*DATA EXCERPTS*
## begin
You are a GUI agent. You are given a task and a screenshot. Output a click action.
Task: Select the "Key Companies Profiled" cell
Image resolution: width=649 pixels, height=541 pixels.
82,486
## end
## begin
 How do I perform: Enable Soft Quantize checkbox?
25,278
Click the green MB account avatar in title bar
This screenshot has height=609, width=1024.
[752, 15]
## end
## begin
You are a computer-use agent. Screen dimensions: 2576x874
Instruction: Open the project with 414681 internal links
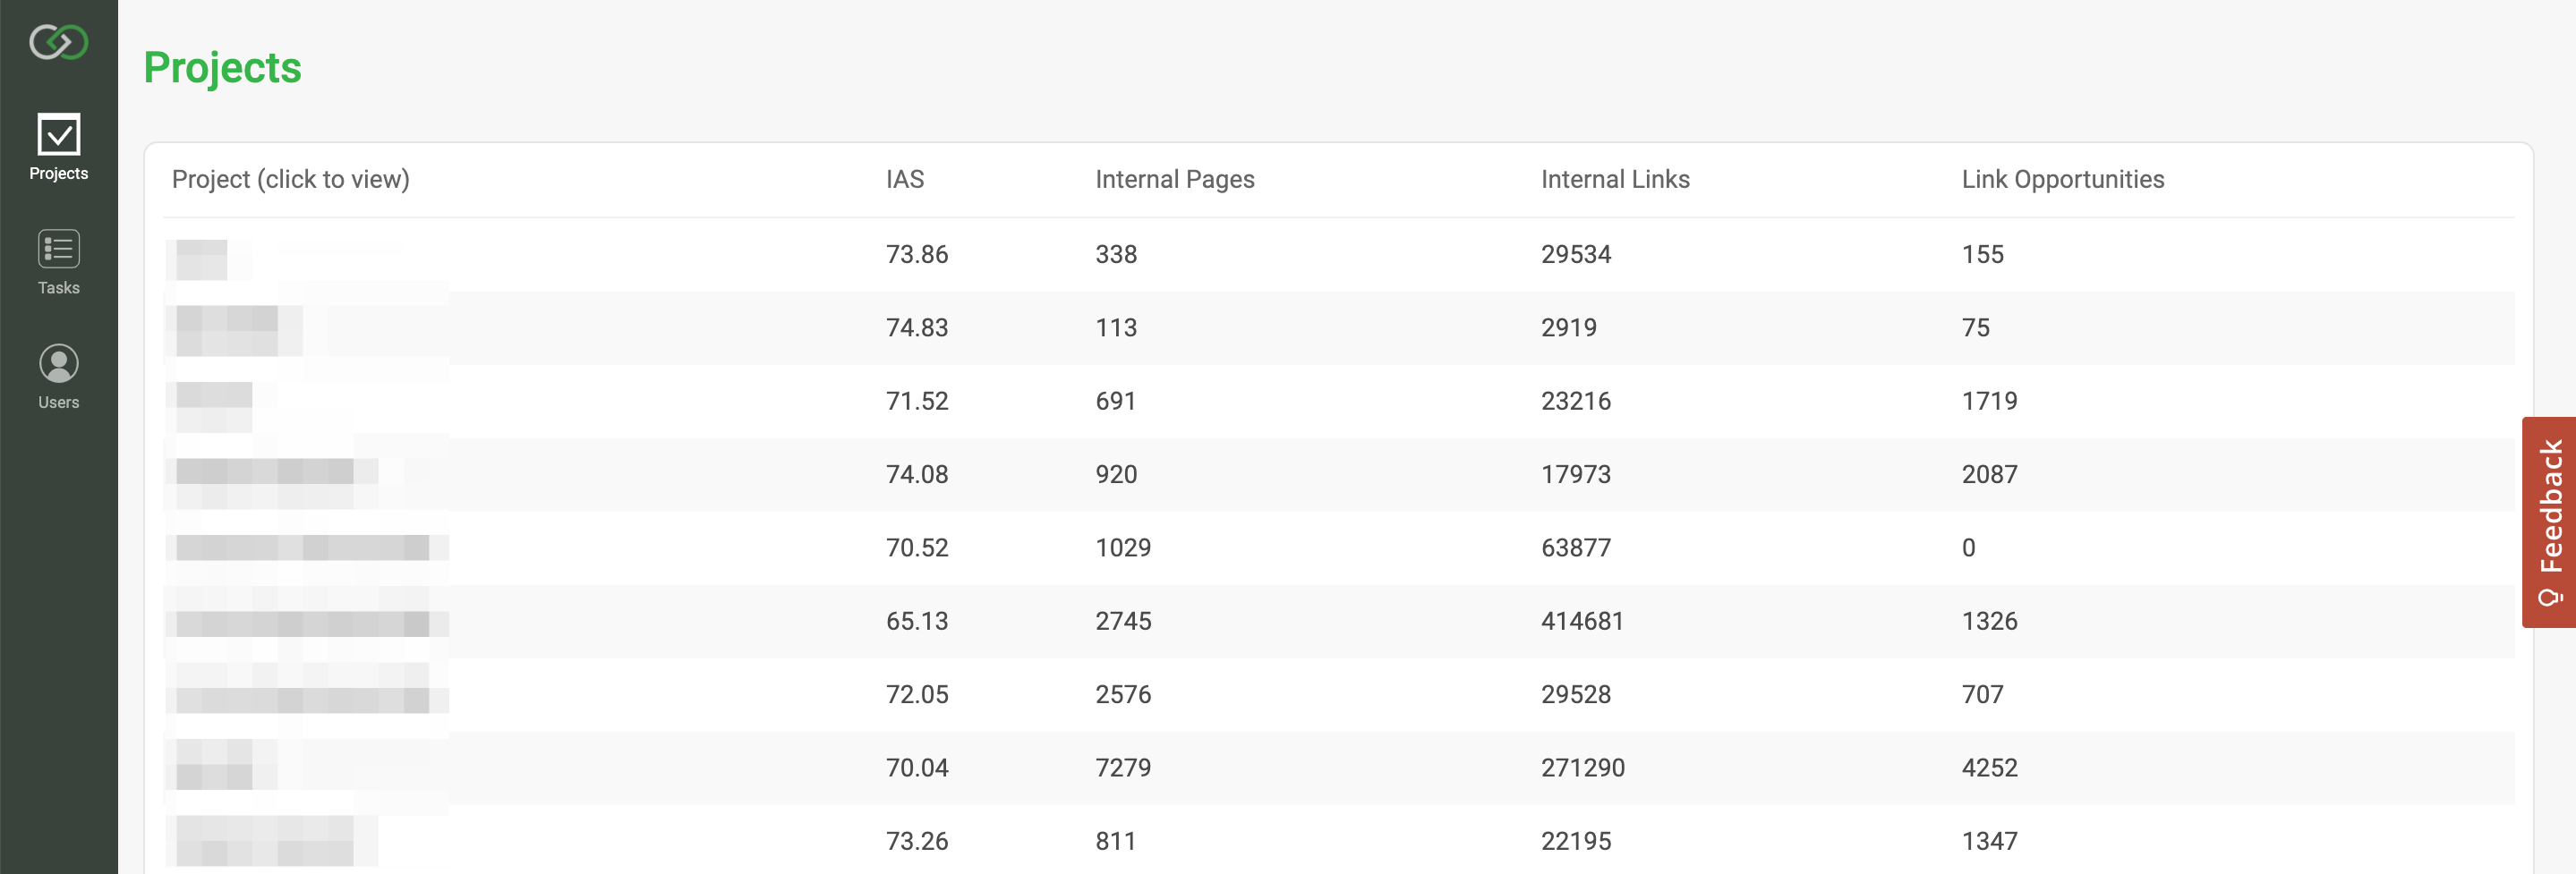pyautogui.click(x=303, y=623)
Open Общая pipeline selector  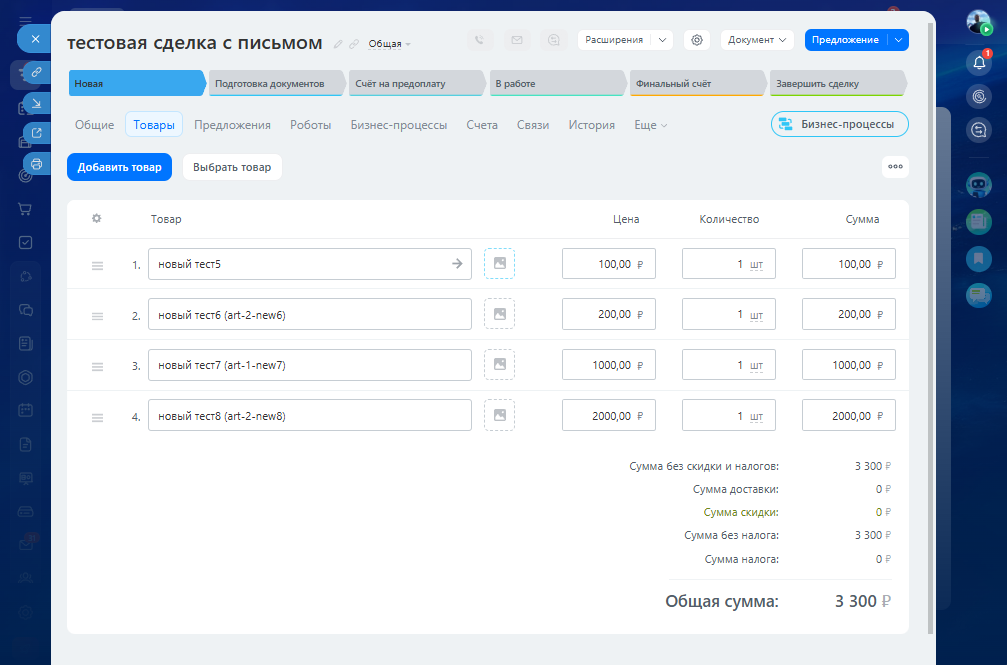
## end
*EXERCISE PROMPT*
Convert the stretch from the line containing "You are a computer-use" through the line containing "Open Общая pipeline selector" into a JSON list of strings with one string per line, skipping any blank lines. Leave the pictures out of your answer.

*PROBLEM SOLUTION*
[
  "You are a computer-use agent. Screen dimensions: 2576x874",
  "Instruction: Open the project with 414681 internal links",
  "pyautogui.click(x=303, y=623)",
  "Open Общая pipeline selector  "
]